Domingo, 23 de marzo de 2014 | Hoy
Por Fito Páez
La máquina idiota, última producción del gabinete Bartisano, es un espacio donde se reflexiona sobre la vida política en profundidad y se juega como corresponde en toda obra de arte. Dudo que en la vida política propiamente dicha haya este tipo de indagaciones y pensamientos sobre los avatares, inconvenientes y acciones atávicas del poder. ¡Y qué falta harían! Bartis plantea sin eufemismos a un grupo de muertos-fantasmas, actrices, actores, asistentes de dirección, tiracables, directores, mozos, recién venidos al mundo del teatro, segundones, prima actrices y hasta un muerto novel que llevan una vida después de la muerte, con los miedos y desparpajos de los vivos. Frente al pabellón de la Asociación Argentina de Actores del cementerio de la Chacarita, deambulan. Se desean algunos, esperan otros, se rebelan, se vigilan, se torean. Están. Y quieren actuar, cada uno el rol que se le designe. No importa qué clase de intervención desarrollen en escena o fuera de ella. Todos, sin excepción, desean participar de esta nueva muerte. Bartis, comediante, escritor y director consumado hace décadas sabe hacer reír al público de Olmedo, al snob y a la crítica, en abrupta caída sobre la pendiente burguesa ramplona de los medios de comunicación masivos. Nada de esto es materia que ocupe su tiempo. Sólo recordar que la Máquina idiota de este inmenso artista argentino es un artefacto donde todos los engranajes llevan a un único y preciado espacio: la reflexión y puesta en escena sobre los artilugios del poder representados en un grupo de zombies melancólicos, en busca de un perdido erotismo y el intento de recuperación de la dignidad, al menos en la vida de los muertos, a través de la participación en la puesta en escena de un Hamlet sin textos y sin ropas.
La certeza del absurdo como materia esencial de la condición humana es clave para abordar esta máquina. La nave Bartis. Mientras la época hace florecer opinólogos, movileros y columnistas sin otro imaginario que la urna, la ironía hueca o “la vida del espectáculo”, en la obra esplendorosa de Ricardo Bartis florecen y rebrotan preguntas fundamentales de la vida metafísica argentina, en todos sus estratos. Con personajes reales, conocibles, palpables. Boxeadoras, maleantes, canallas de baja estofa, camioneros, viejas indias que fuman cigarros de chala, petiteros, actrices en decadencia, príncipes enloquecidos, cumbieros, escritores, hombres-mujeres, extranjeros, pescadores, directores de teatro, etc. Porque la vida metafísica también es la vida política. Y aquí es donde pisa fuerte el amigo Bartis.

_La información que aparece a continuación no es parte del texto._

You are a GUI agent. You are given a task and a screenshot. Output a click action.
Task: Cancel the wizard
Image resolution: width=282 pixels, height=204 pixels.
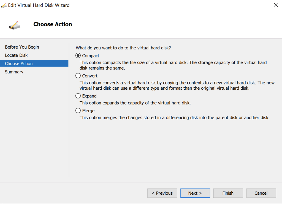click(261, 193)
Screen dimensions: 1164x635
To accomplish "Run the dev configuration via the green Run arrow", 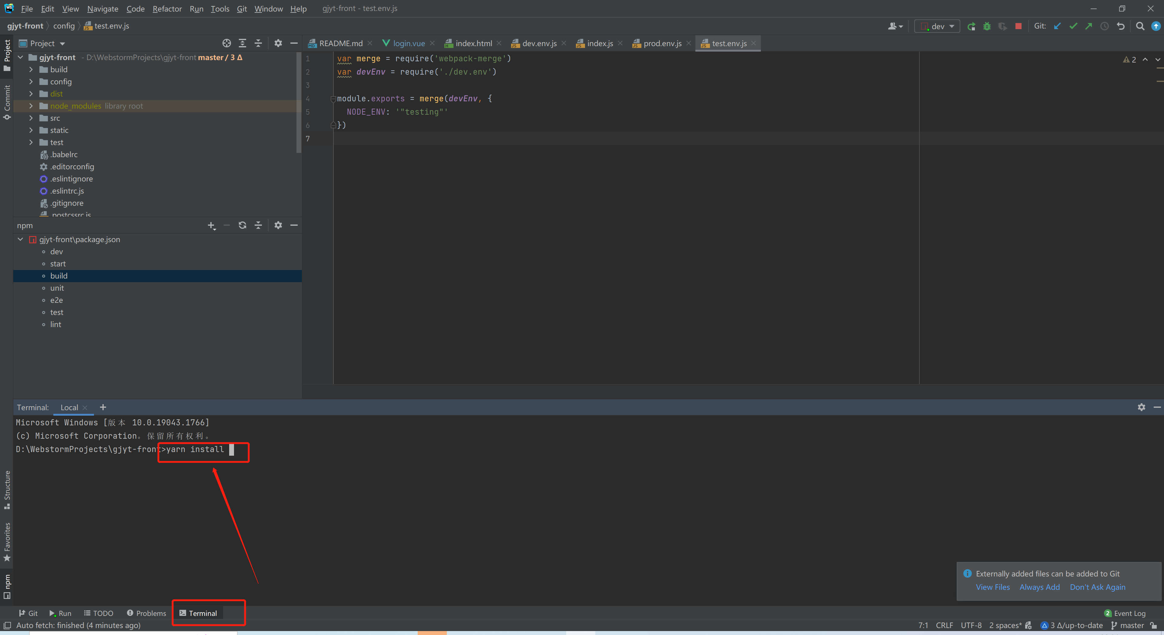I will 972,26.
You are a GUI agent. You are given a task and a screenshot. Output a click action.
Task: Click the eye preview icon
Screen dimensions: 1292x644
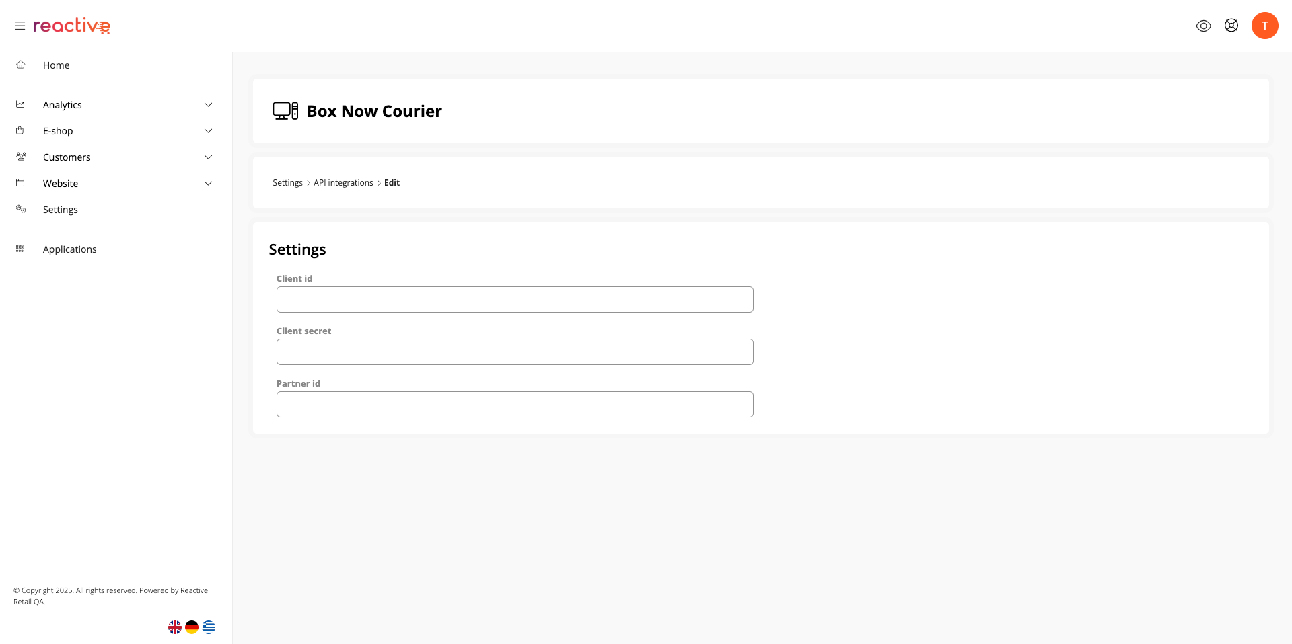click(x=1203, y=26)
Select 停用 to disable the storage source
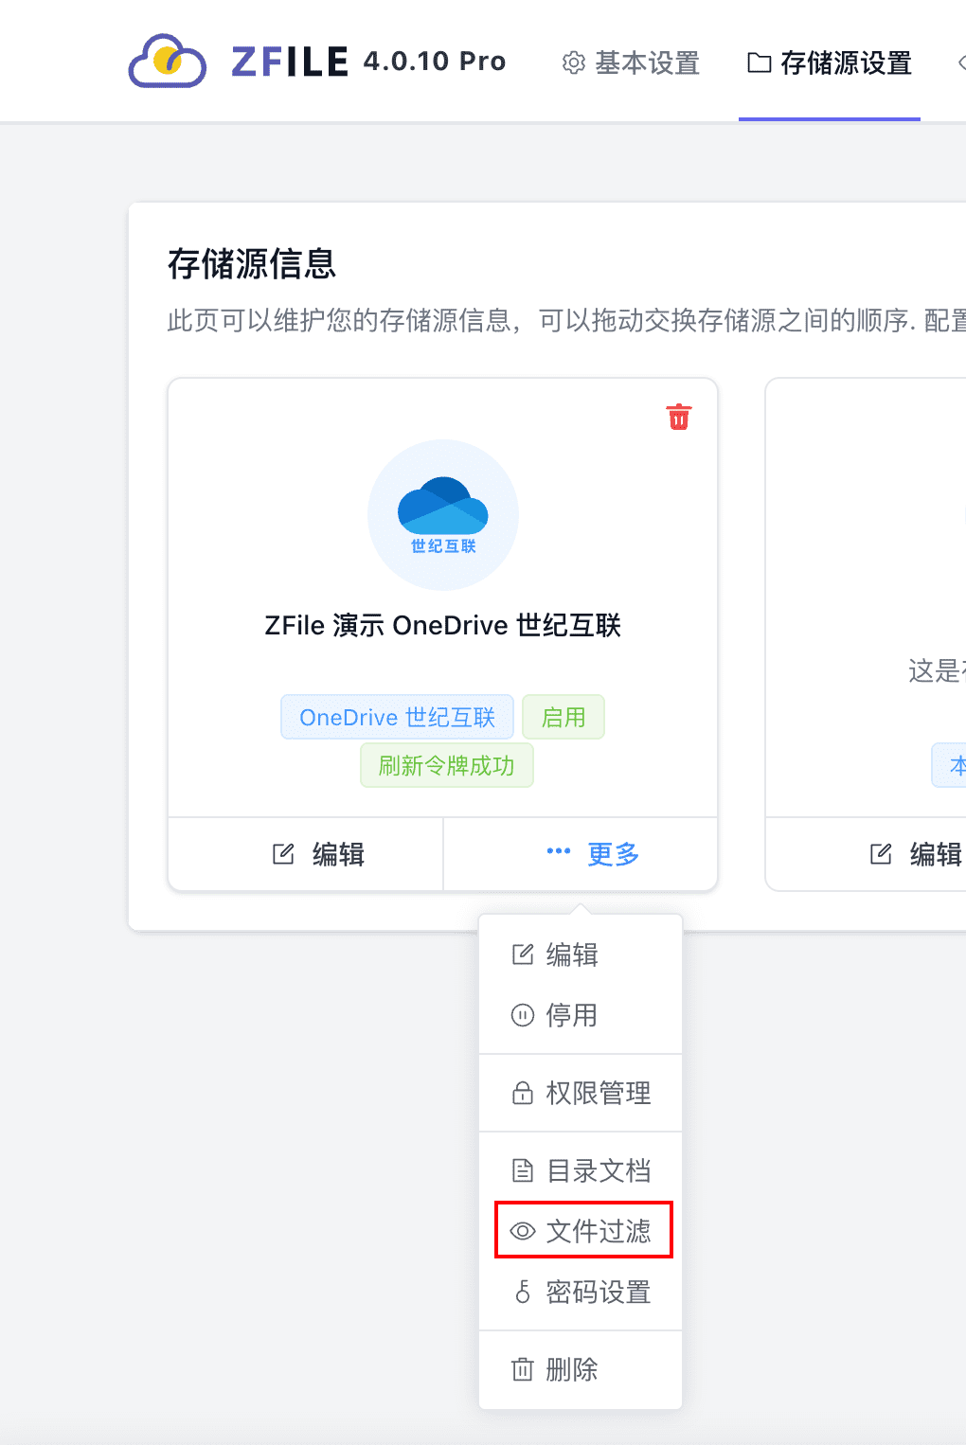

Yo pregunto: ¿cómo se intenta comprender una tribu (país) sin investigar algunos de los mecanismos profundos que envuelven toda forma de poder? ¿Cómo se pueden tomar decisiones (no sólo desde el profesionalismo político) sin tener la más mínima curiosidad por un análisis en el tiempo, como en el Bartisano, de los más pequeños engranajes de poder? Y de las consecuencias ineludibles de las acciones de esos engranajes. La soledad, el humor y la desacralización constante de grandes textos (Shakespeare o el discurso de Evita) son la pulpa carnosa de esta gran obra que puede verse en el Sportivo Teatral los fines de semana. Espectáculo soberbio, sus actrices y actores son espadas que se doblan y rechinan cuando la escena lo solicita. Instrumentos vivos y coleando que no se permiten un solo respiro de desconcentración. Ellos y Bartis parecieran formar un gran cuerpo pulpo de varios brazos, ojos y piernas que abrazan y dibujan una Argentina aparentemente diluida en el tiempo pero a la vez, hoy, más nítida, auténtica y absurda que nunca.